## AIM OF THE TASK:
Going down the listing below, print exactly each line from the one with "Given: Uncheck Set time automatically" up to and including the one with "Image resolution: width=575", and skip the rest.

----- RECORDS SHOWN -----

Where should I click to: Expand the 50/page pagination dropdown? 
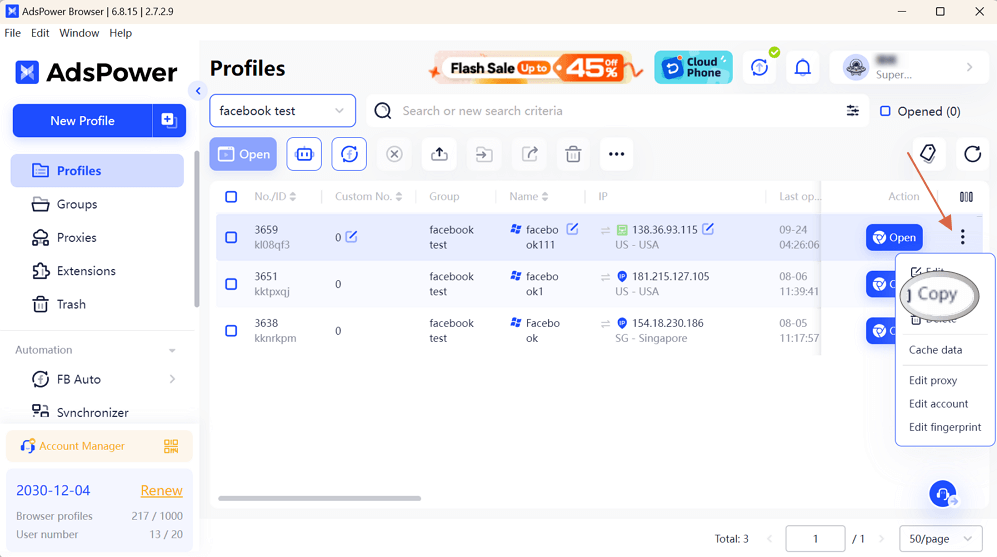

-----
----- RECORDS SHOWN -----

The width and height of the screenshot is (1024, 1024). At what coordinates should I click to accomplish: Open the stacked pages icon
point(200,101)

-----
----- RECORDS SHOWN -----

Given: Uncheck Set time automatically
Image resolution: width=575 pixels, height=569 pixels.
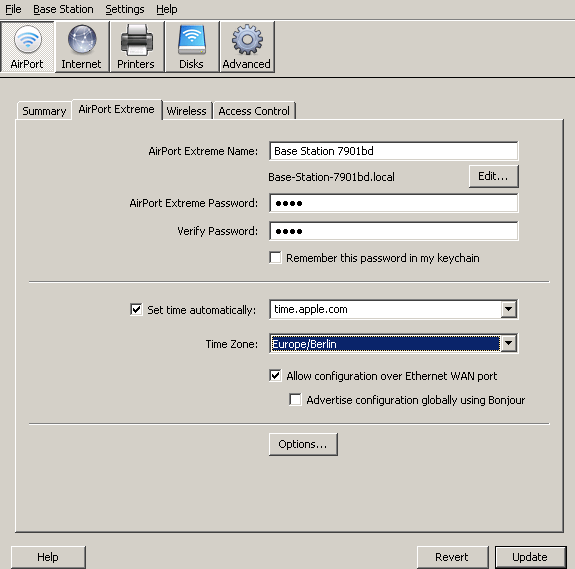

-----

## ANSWER BELOW:
Given: Uncheck Set time automatically
Image resolution: width=575 pixels, height=569 pixels.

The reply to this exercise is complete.